Item Open Access Rectifying Racial Wealth Disparities through Baby Bonds(2023-04-26) Roberts, XavierThis paper proposes recommendations for the design of a Baby Bonds pilot program by the GRO Fund, with the aim of reducing racial wealth inequality and promoting economic empowerment among minoritized populations. Drawing on the history of the racial wealth gap and insights from publications and interviews, the paper proposes specific recommendations for the GRO Fund's program design. To assess various aspects of Baby Bonds’ impact, the GRO Fund should consider a program duration of 10+ years with two cohorts of different ages and interim data gathering. Eligibility requirements can be based on participation in existing programs and/or household income. This paper discusses three levels of race specificity - race-neutral, race-conscious, and race-specific - and recommends that the GRO Fund aims to be race-specific. Usage restrictions should mimic archetypal Baby Bonds but consider additional wealth-building strategies. Drawdown restrictions should block fund access until participants are 18 years of age, with limited access before 18 in emergency circumstances.
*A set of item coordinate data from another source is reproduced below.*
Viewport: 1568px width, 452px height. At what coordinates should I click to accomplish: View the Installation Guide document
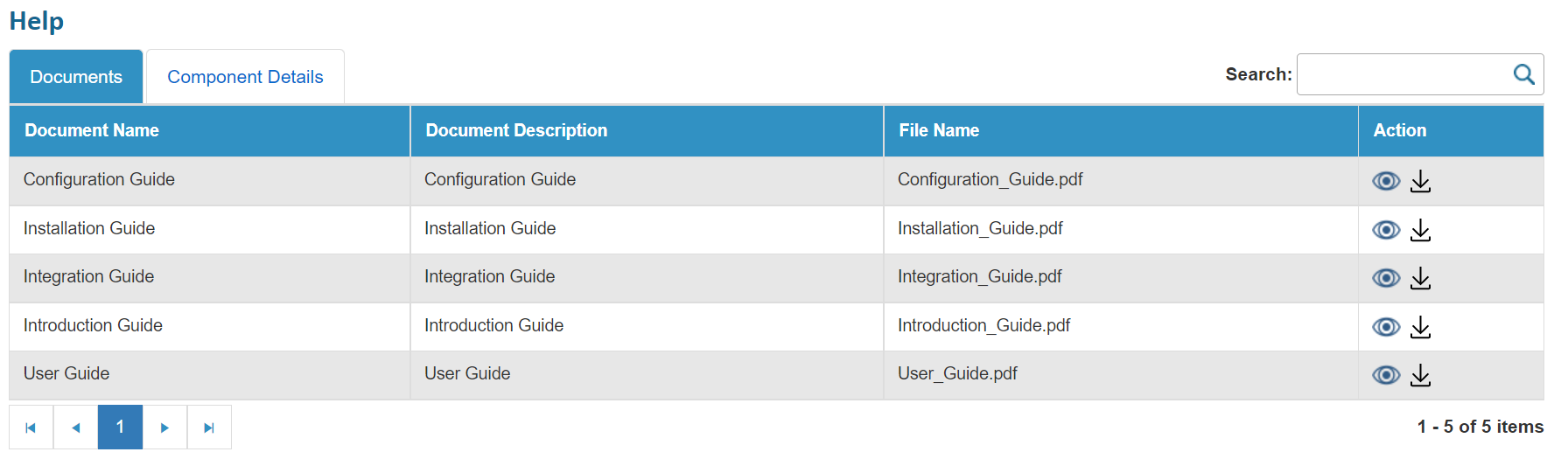click(x=1385, y=230)
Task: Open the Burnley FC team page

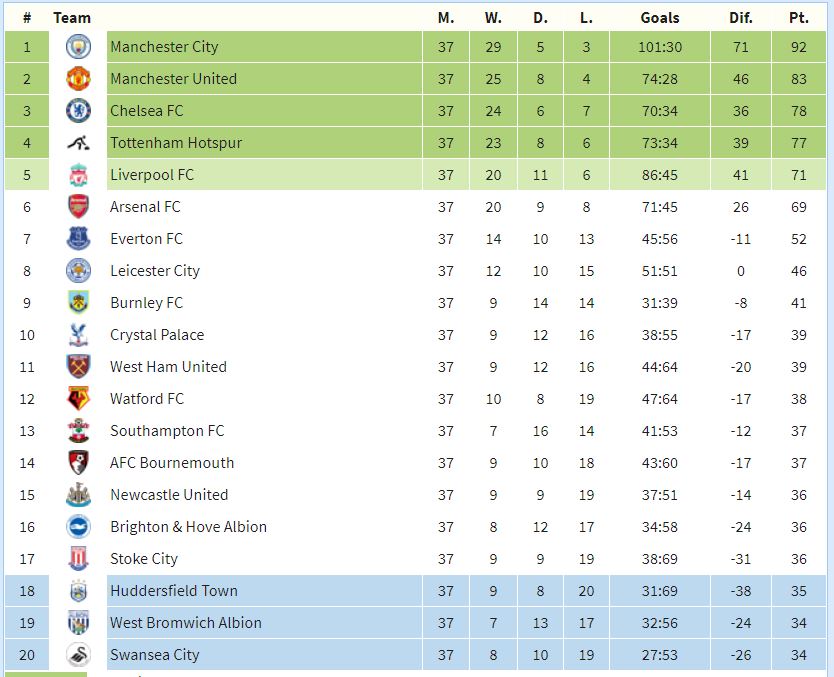Action: click(146, 303)
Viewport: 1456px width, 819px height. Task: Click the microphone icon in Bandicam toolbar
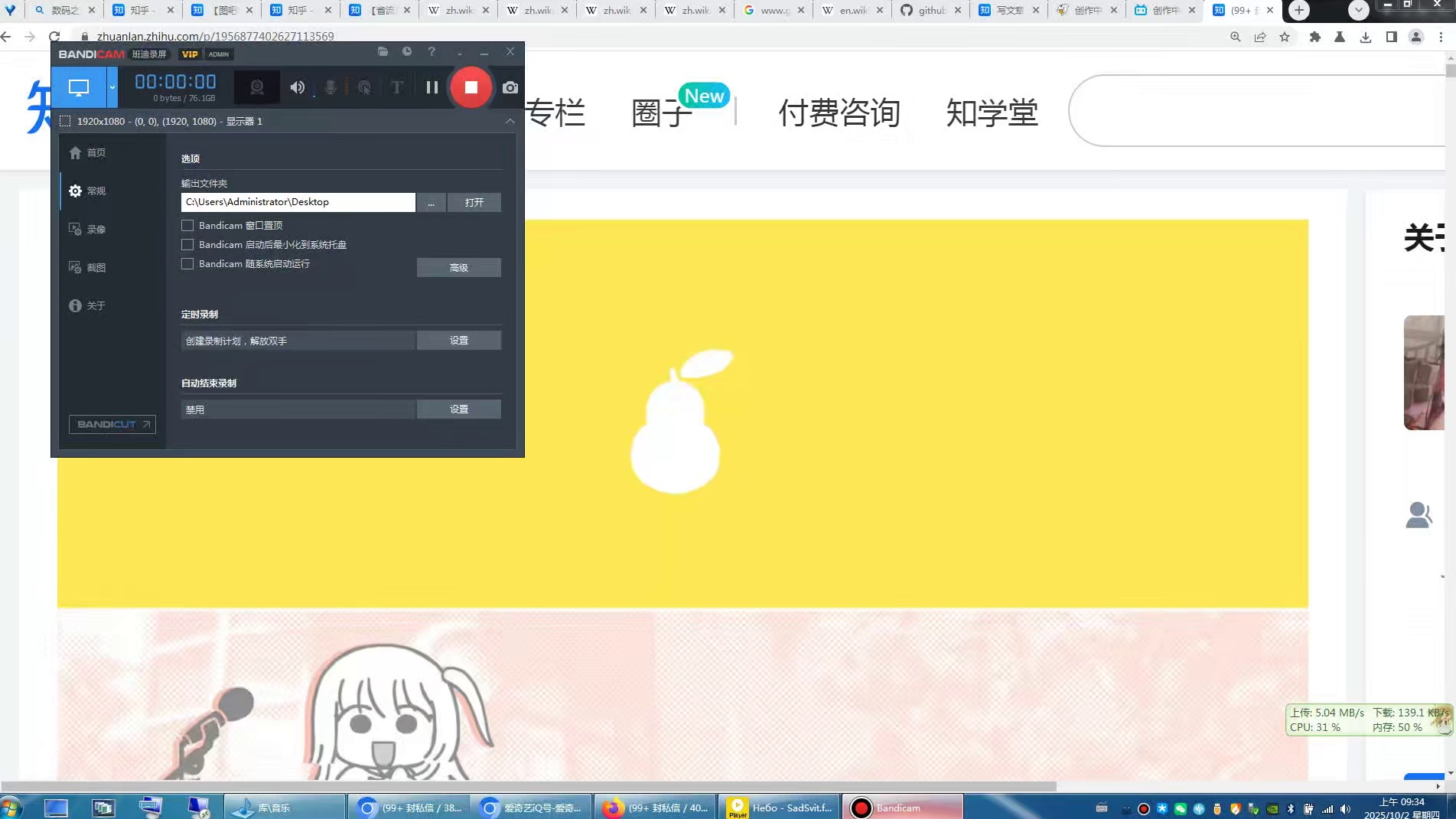click(x=330, y=86)
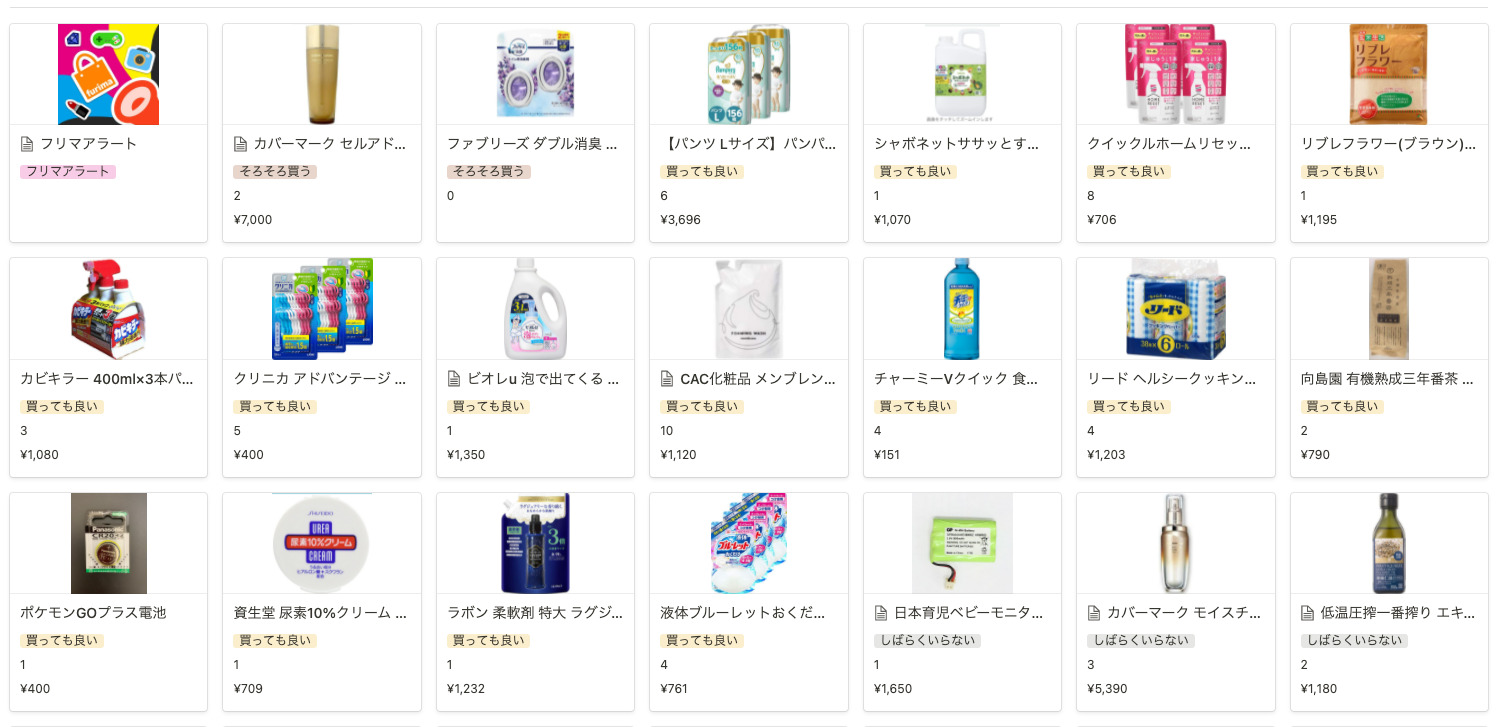Open the furima colorful logo thumbnail
Image resolution: width=1506 pixels, height=727 pixels.
click(x=108, y=75)
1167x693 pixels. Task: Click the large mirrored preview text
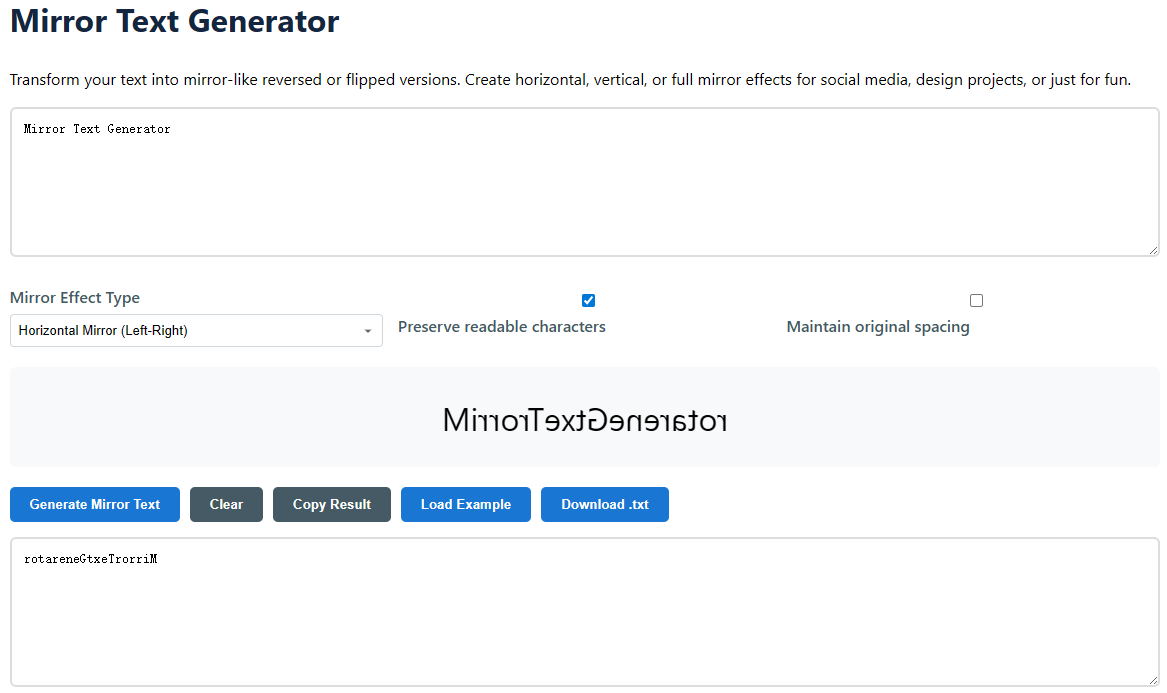click(x=584, y=421)
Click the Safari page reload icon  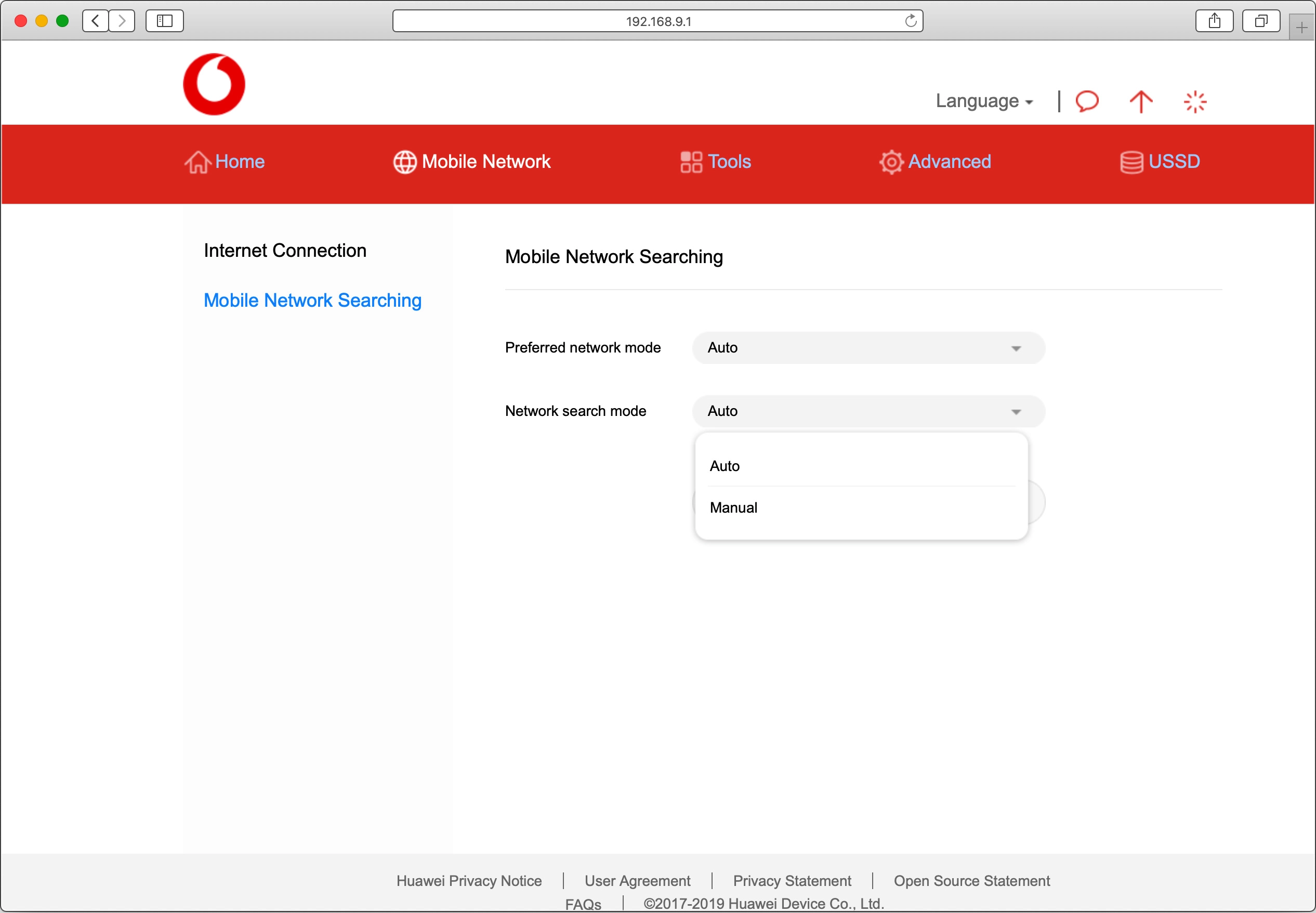pos(910,21)
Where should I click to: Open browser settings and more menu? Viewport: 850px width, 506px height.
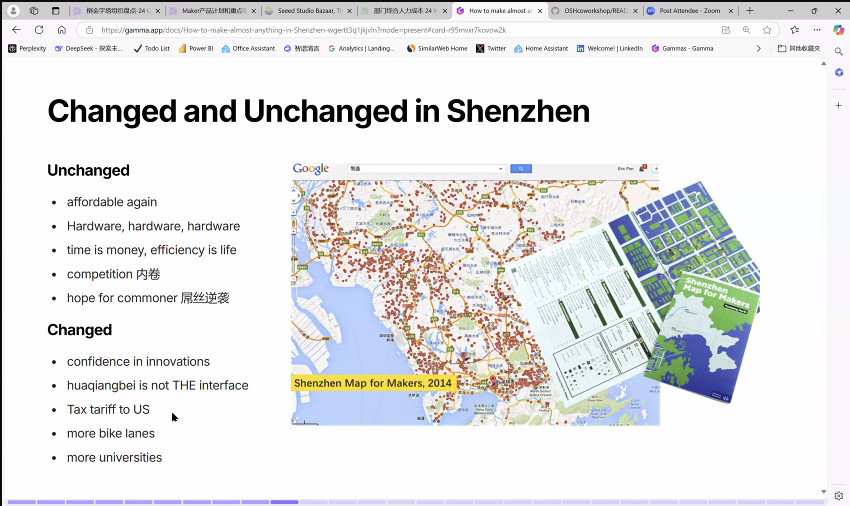pos(817,30)
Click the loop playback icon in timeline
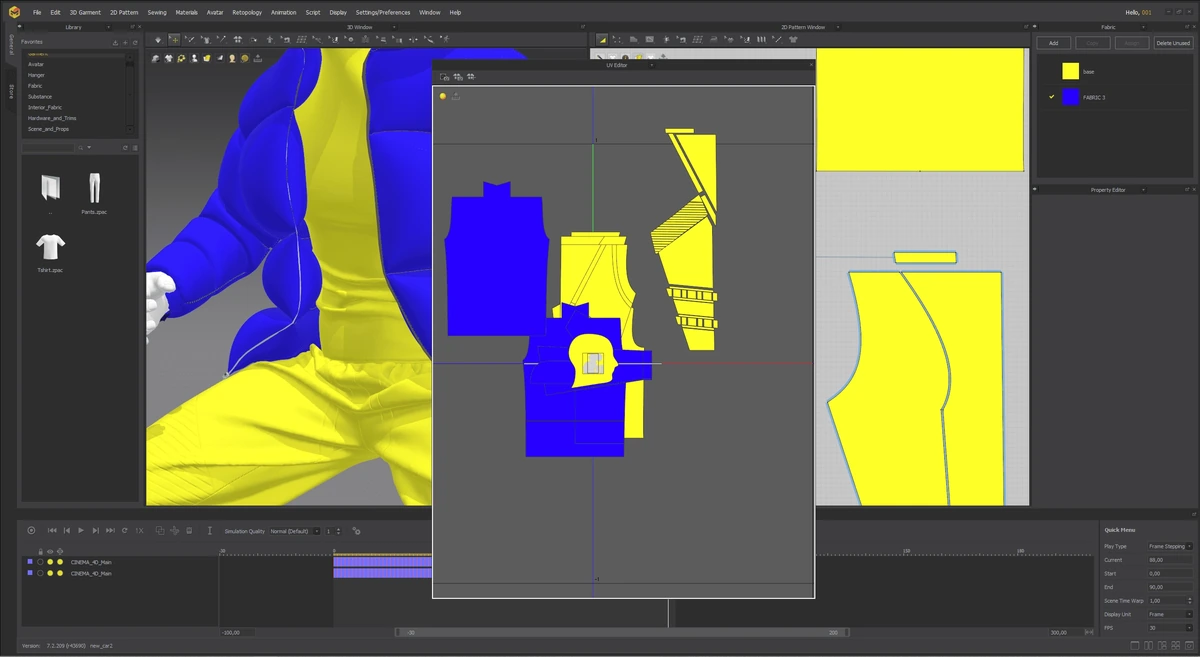Screen dimensions: 1200x657 (x=124, y=531)
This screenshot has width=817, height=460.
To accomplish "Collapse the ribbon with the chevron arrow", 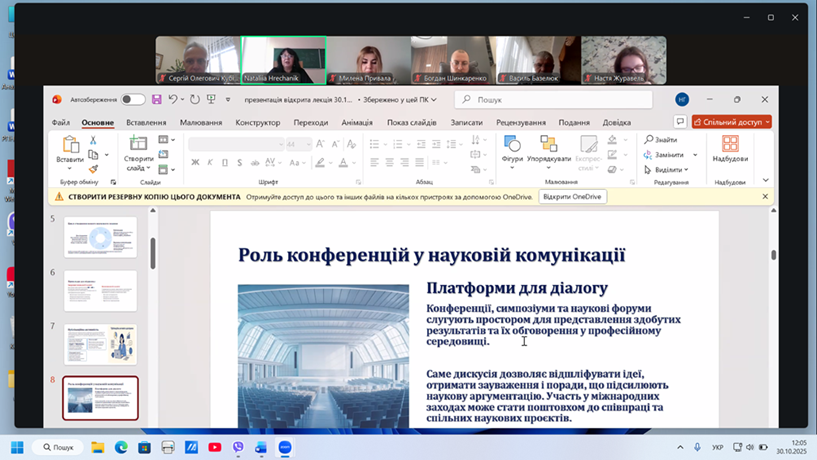I will click(x=766, y=181).
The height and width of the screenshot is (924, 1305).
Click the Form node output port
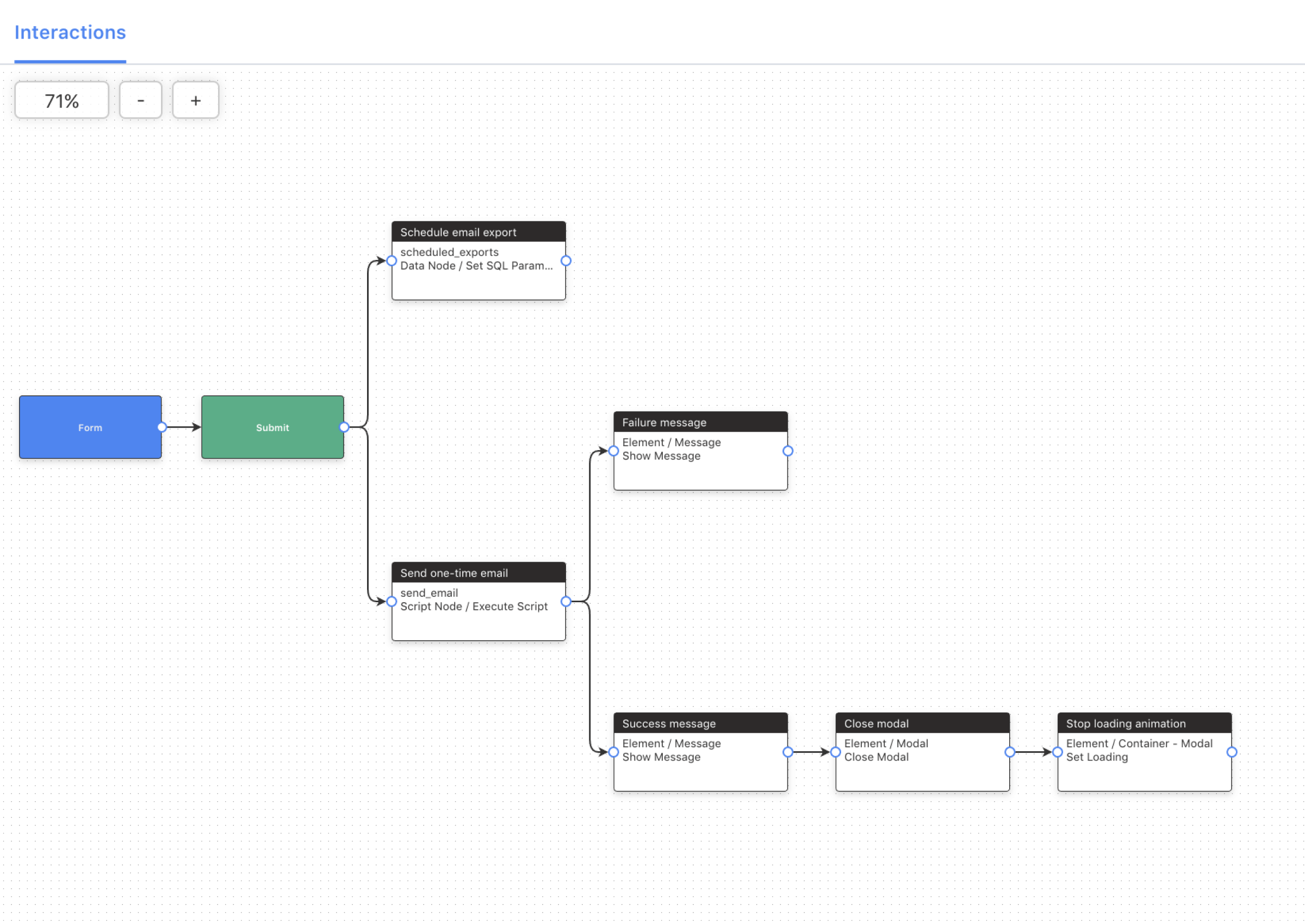(161, 427)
Financial advising should be offered to recipients instead of financial literacy training to better support their financial well-being. Lastly, this paper recommends that the GRO Fund invests funds in an investment vehicle that minimizes risk to principal, earns 4-6 percent annual interest, and is easily liquidated. These recommendations attempt to take into consideration the unique needs and goals of the GRO Fund and its target communities, while also aligning with the core principles of Baby Bonds. The implementation of a well-designed Baby Bonds pilot program by the GRO Fund has the potential to significantly contribute to reducing racial wealth inequality and promote economic stability among minoritized populations by furthering the case for Baby Bonds.